Helping people with computers... one answer at a time.
Process Monitor is a powerful tool and it can be used to track down exactly what program on your machine is responsible for internet activity.
My wife and I share a laptop, using Windows XP and connected to a satellite. The ISP limits our bandwidth. Recently, we received a message that we were using too much: about 150 MB during one recent hour. We do not run any videos, such as YouTube. We just browse (eBay) and email (Mozilla Thunderbird). I have checked all the places that I can think. If I turn off the automatic updates, for example, it still recurs. When I am logged in, the problem goes away, so it is some program which my wife is inadvertently running in the background, I suppose. Looking at Processes with Task Manager does not help much. It jumps around too much. I ran a scan with Norton and found nothing. I took it in to the computer geek store here, and they ran a more extensive scan, but found nothing. Is there any program which could monitor Internet activity and let me know what's running?
Yes, there is.
It's a free tool, called Process Monitor, that I suspect will be perfect for this problem. While it's a little geeky, this extremely powerful tool can be used to diagnose many issues.
I'll walk you through how to set it up for this scenario.
Download and install Process Monitor.
Process Monitor, or simply "procmon", downloads as a zip file. Save that to a folder of your choosing and then extract the .exe program from the zipped archive.
Place procmon.exe and procmon.chm (the help file) in a convenient folder.
When you first run procmon.exe, you'll need to agree to some license terms. This should only happen once. When you run Process Monitor under Windows 7 and possibly Vista, you'll likely get the User Account Control dialog:
What procmon needs to monitor requires that it have full administrative access.
Procmon works by first collecting or recording events, which are basically notifications of things happening on your machine, and then providing several ways to view, filter and analyze what those collected events mean.
As soon as you start procmon, it starts collecting events:
The numbers in the status bar at the bottom will continue to increase as procmon counts the number of events being collected.
When you've collected enough, type CTRL+E or click on the magnifying glass in the procmon toolbar to stop data collection.

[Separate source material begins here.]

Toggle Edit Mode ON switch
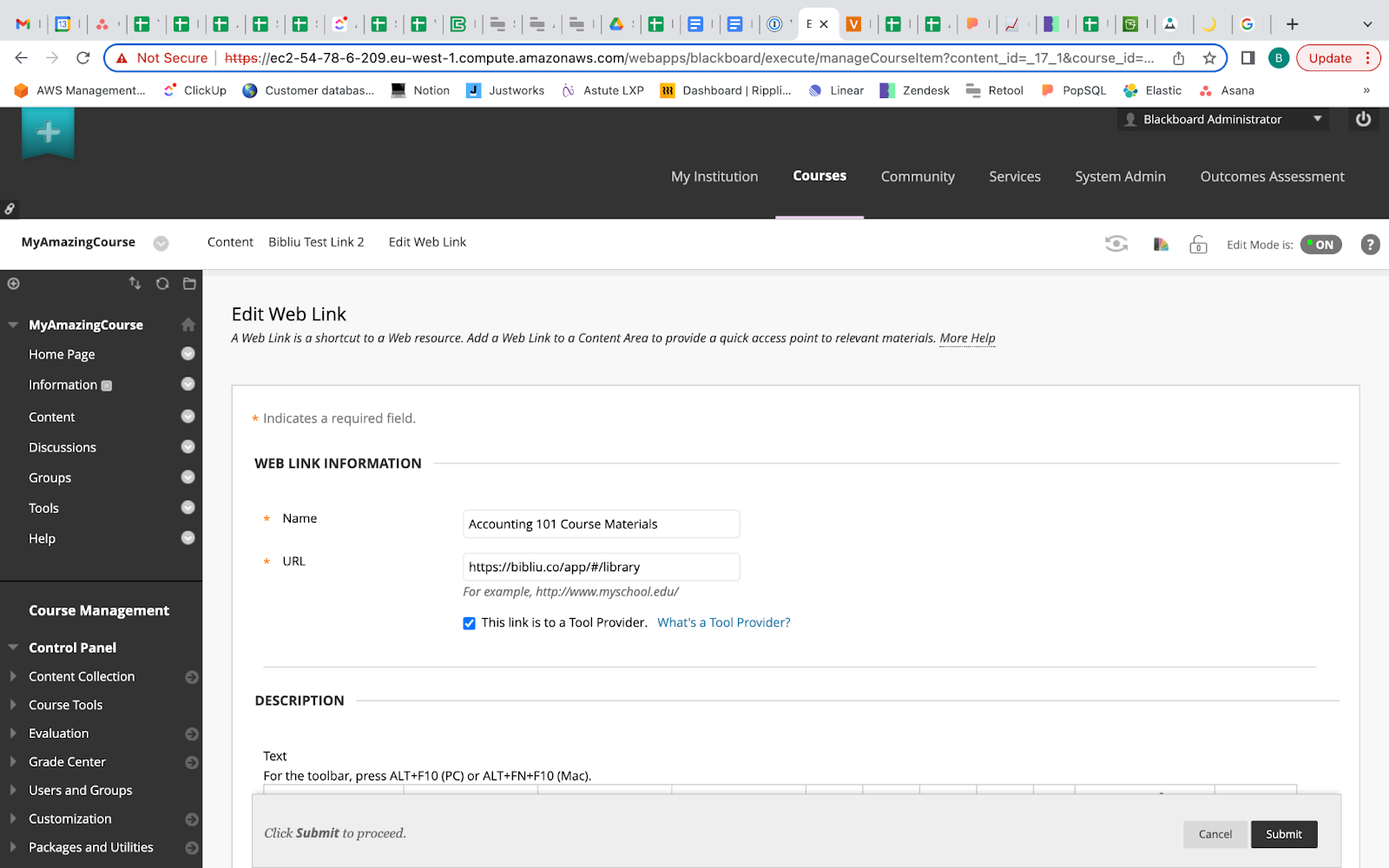The height and width of the screenshot is (868, 1389). [1320, 245]
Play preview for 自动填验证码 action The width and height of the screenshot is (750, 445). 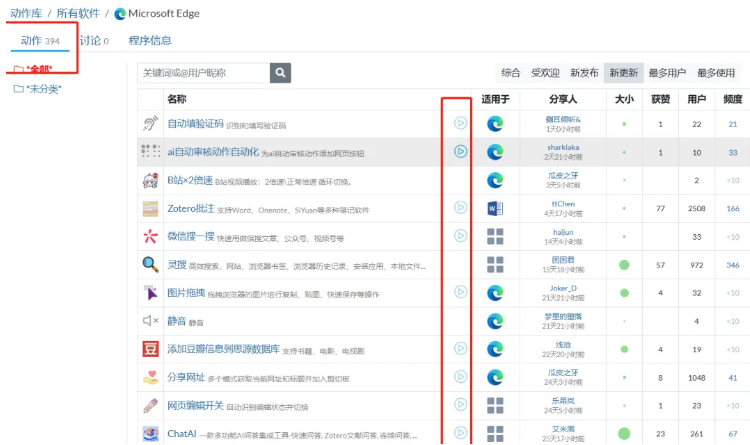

That's difficult to say as it depends on the nature of the problem that you're attempting to diagnose. In general, I start it when I know or suspect that a problem is happening, like your unknown internet usage, and let procmon collect until the problem has indeed happened and occurred long enough to have generated meaningful data.
Depending on the problem you're experiencing, it might take some experimentation.
Procmon includes some summary analysis tools that make what we do next fairly easy.
On the Tools menu, click on Network Summary...
Procmon generates a summary of all the network-related events that it's captured. Initially, these are sorted by decreasing number of events, but the columns are all clickable. In the example above, the next to the last column is labeled Receiv..., which is truncated from Received Bytes. I'll click on that to see which event has been downloading the most data:
Here, we can see that during this capture, my machine was downloading a lot of data from mirrors.easynews.com, on the http port. The problem is that doesn't really tell us what program is doing the downloading.
Double-click on the line of interest and the Process Monitor main window will update to show only events related to that line. (You can close the Network Summary window if you need to, to be able to see procmon's main window.)
Sure enough, it was Firefox running on this machine. In order to show something interesting, I started a download of an Ubuntu Linux ISO file prior to running procmon. That file was being hosted by one of Ubuntu's mirror sites.
We've only scratched the surface here, but as you can see, it's fairly easy for such a powerful program to quickly generate a summary analysis of many common operations, not just network access. While you've got procmon out, spend a few moments, particularly with the other items on the Tools menu, to see how it might help you face other issues in the future.